Que faire des centaines de combattants étrangers actuellement détenus dans le Kurdistan syrien, sous le coup d’un assaut d’Ankara, du redéploiement du régime de Damas et du retrait des Américains ? Experts, défenseurs des droits de l’homme et même responsables sécuritaires ou judiciaires privilégient un rapatriement, mais se heurtent au refus des politiques, qui envisagent un transfert vers l’Irak. Contactées par « L’Orient-Le Jour », des jihadistes européennes disent, elles, attendre l’arrivée des Turcs avec impatience.

Vue générale du camp d’al-Hol en Syrie. Photo d’archives AFP

Le dossier des combattants européens détenus en Syrie était un casse-tête. Depuis le lancement de l’opération turque « Source de paix », il est devenu un cauchemar. Entre 2 000 et 3 000 combattants étrangers, dont environ 800 Européens – sans compter les milliers d’épouses et d’enfants –, seraient détenus dans le Nord-Est syrien depuis la fin officielle de la guerre avec la reconquête en mars de Baghouz (est de la Syrie), dernière parcelle de territoire qui était encore sous contrôle du groupe État islamique. Que faire d’eux alors que le Kurdistan syrien subit un redéploiement du régime de Damas et le retrait des Américains, et que l’opération militaire d’Ankara a visiblement chassé de sa frontière les combattants kurdes, pourtant engagés contre l’EI ? Plusieurs évasions de jihadistes étrangers auraient déjà eu lieu depuis le début de l’offensive turque le 9 octobre, et l’EI a revendiqué avoir récupéré des femmes et des enfants après que le camp de Aïn Issa s’est en partie vidé.

Selon le secrétaire américain à la Défense, Mark Esper, sur les 11 000 détenus, on compte un peu plus de 100 évasions de jihadiste. « On se réveille un peu tard, admet un responsable militaire européen actif au Moyen-Orient. On doit trouver une solution, ce n’est plus tenable. On discute beaucoup mais les politiques ont peur. Toutefois, les prisons ne sont pas encore vides, et le camp d’al-Hol (le plus grand camp de la région pour les familles liées à l’EI) est toujours sécurisé par les Kurdes. Pour le moment. »

**Données fournies:**
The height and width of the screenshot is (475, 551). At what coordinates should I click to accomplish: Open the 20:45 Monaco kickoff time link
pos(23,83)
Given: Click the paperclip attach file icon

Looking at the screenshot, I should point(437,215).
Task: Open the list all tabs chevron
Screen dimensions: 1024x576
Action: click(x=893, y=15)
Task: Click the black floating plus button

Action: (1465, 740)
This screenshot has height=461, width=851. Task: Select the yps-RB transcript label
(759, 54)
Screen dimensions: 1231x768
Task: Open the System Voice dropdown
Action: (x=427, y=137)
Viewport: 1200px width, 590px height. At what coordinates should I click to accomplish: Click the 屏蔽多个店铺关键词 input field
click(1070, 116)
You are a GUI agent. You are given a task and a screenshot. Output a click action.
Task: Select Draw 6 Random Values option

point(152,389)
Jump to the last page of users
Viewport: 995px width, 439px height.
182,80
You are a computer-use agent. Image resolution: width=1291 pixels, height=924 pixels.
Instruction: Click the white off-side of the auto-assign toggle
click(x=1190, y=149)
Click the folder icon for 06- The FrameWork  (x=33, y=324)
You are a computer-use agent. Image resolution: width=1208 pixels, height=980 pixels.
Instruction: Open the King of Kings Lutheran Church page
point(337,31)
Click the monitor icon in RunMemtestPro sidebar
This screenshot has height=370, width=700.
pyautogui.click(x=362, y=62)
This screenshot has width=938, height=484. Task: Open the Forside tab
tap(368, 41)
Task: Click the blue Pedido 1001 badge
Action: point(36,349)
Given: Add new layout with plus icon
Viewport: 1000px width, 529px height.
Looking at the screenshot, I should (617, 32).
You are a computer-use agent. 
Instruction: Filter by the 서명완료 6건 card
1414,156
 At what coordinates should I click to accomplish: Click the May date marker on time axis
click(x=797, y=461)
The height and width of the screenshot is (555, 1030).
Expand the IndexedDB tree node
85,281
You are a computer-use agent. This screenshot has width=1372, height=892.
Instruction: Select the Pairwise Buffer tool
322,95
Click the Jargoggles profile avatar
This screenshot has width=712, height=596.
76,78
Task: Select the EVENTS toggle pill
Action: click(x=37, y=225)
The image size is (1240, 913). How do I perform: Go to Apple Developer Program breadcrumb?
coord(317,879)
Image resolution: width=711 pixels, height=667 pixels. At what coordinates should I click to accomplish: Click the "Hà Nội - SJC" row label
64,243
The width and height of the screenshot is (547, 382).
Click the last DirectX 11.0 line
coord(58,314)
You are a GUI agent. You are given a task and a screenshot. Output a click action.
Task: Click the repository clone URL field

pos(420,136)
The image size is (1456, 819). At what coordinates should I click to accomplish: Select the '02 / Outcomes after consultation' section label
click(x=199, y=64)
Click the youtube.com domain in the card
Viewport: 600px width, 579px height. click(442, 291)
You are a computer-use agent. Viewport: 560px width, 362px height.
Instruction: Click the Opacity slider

**Consigne:**
Répondez à ces questions d'après l'extrait sur les combattants étrangers détenus en Syrie :
1. Combien d'Européens environ seraient détenus dans le Nord-Est syrien ?
2. À quelle date l'offensive turque a-t-elle commencé ?
3. Qui sécurise encore le camp d'al-Hol ?

**Réponse complète:**
1. Environ 800.
2. Le 9 octobre.
3. Les Kurdes.